PCR Quantitativo em tempo real (anual-PCR) análises

O trim-PCR foi realizada com quatro genes que foram preferencialmente expressos em células guarda ou retratado como reguladores da ABA de resposta e mostrou transcrição nível de indução ou repressão em resposta a MeJA na guarda de células. Suspensão GCPs incubada em tubos de microfuge de 1, 5 ml à temperatura ambiente durante 10 minutos, e depois tratada com 50 µM ± MeJA (concentração final) durante 5, 10, 15, 20 min.

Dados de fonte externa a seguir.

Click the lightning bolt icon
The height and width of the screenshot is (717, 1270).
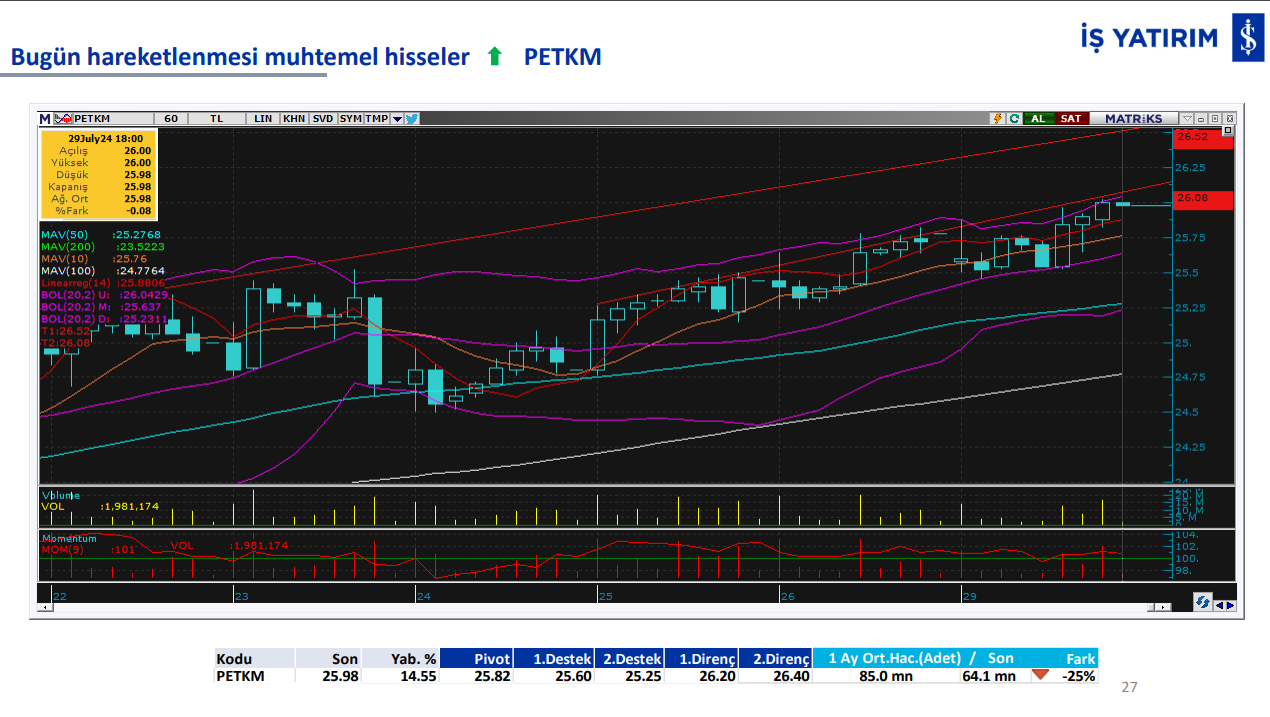tap(997, 118)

Após a incubação, as células de protecção foram recolhidas simultaneamente, congeladas e armazenadas a − 80 °C até uma análise mais aprofundada., Considerando que o protoplasting induz a expressão de genes associados ao stress, dois inibidores de transcrição diferentes, actinomicina D (33 mg/L) e cordicepina (100 mg/L), foram utilizados em todos os procedimentos de isolamento, incluindo o primeiro passo de mistura . Foram realizadas as análises qRT-PCR da expressão precoce dos genes de resposta à ferida, com ou sem os inibidores de transcrição.

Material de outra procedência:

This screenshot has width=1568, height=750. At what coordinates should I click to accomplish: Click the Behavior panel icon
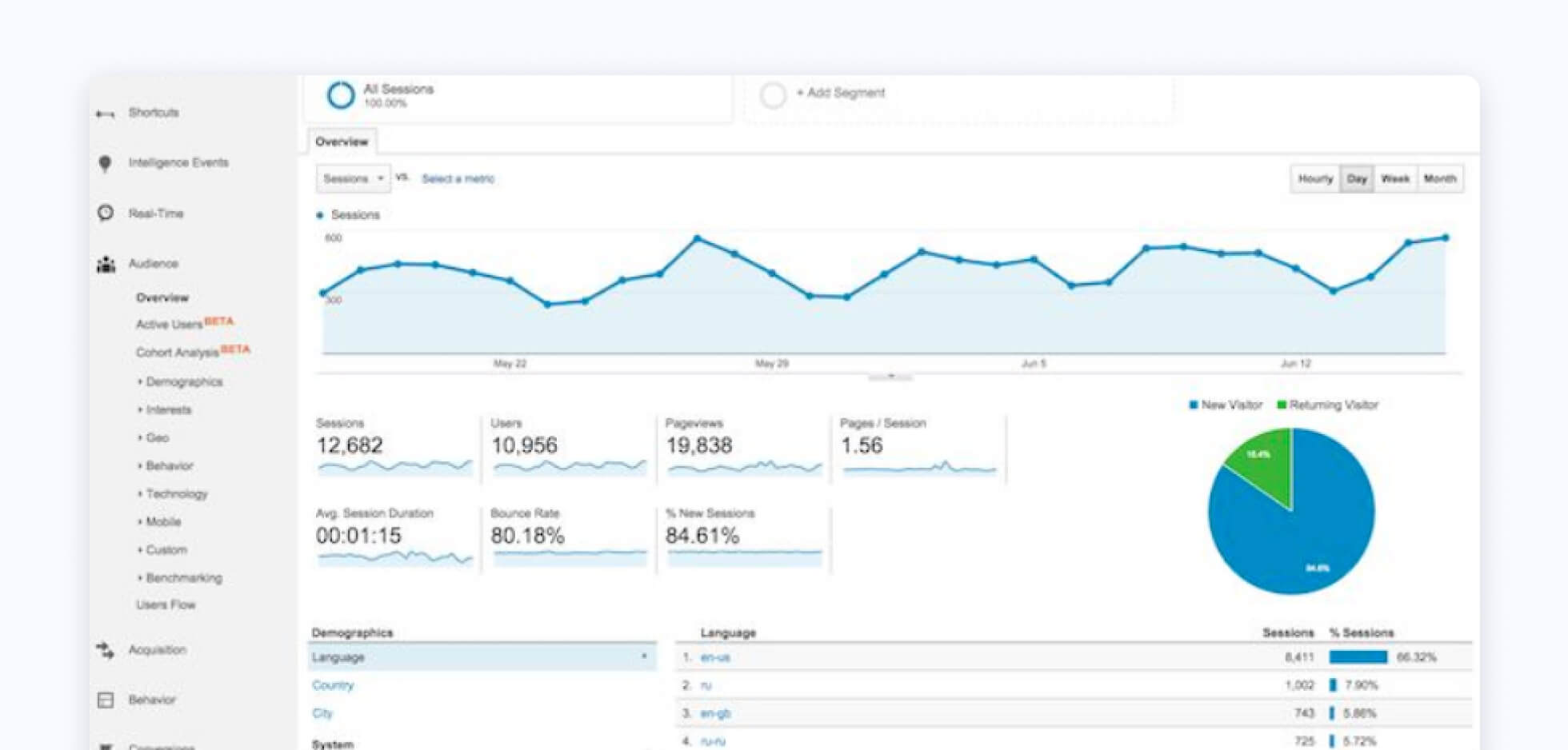tap(106, 700)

RNA Total foi isolado a partir do GCPs, usando Arcturus PicoPure RNA Isolation Kit (Applied Biosystems, Cat n. º 12204-01, EUA) de acordo com o protocolo do fabricante. , Todas as amostras de ARN foram digeridas com DNase livre para remover o ADN genómico. A qualidade e concentração de cada uma das amostras de RNA foi determinada usando espectrofotômetro de Nomerop 2000 (termo científico). A integridade do ARN foi também verificada pela electroforese em gel de agarose. Para PCR em tempo real, o RNA total foi transcrito para cDNA usando o Super-Script first-strand synthesis system (TransGen Biotech) de acordo com as instruções do fabricante., O cDNA foi usado como um modelo para executar PCR em tempo real com primers específicos de genes (arquivo adicional 1: Tabela S1) e SYBR Green Mix (TaKaRa) em um CFX96 TouchTM sistema de detecção PCR em tempo Real (Bio-Rad). O gene da actina foi usado como uma normalização interna em amostras. A alteração de dobra na expressão do gene foi calculada utilizando valores ΔΔCt.as fracções proteicas solúveis das folhas, dos CIM e dos GCP foram preparadas de acordo com Li e Assmann . Todas as etapas subsequentes foram realizadas a 4 ° C., Pó de protoplastos e folhas misturado com 40 µl de tampão gelado em tubos de microfuge. O tampão 50 mM Tris–HCl, pH 7.5, 1 mM de MgCl2, 2 mM ethylenediaminetetraacetic acid (EDTA), 0,25 mM ethyleneglycoltetraacetic ácido (EGTA), sacarose 250 mM, 2 mM dithiothreitol (DTT), 1 mM phenylmethylsulfonyl fluoreto (PMSF) e 10 µg ml−1 de cada um dos inibidores de protease leupeptin, pepstatin e aprotinin. O homogeneizado foi mantido em gelo durante 20 minutos e depois centrifugado a 10 000×g durante 15 minutos, tendo o sobrenadante sido utilizado durante 10% da página SDS. As concentrações de proteínas foram medidas pelos Kits de Brandford.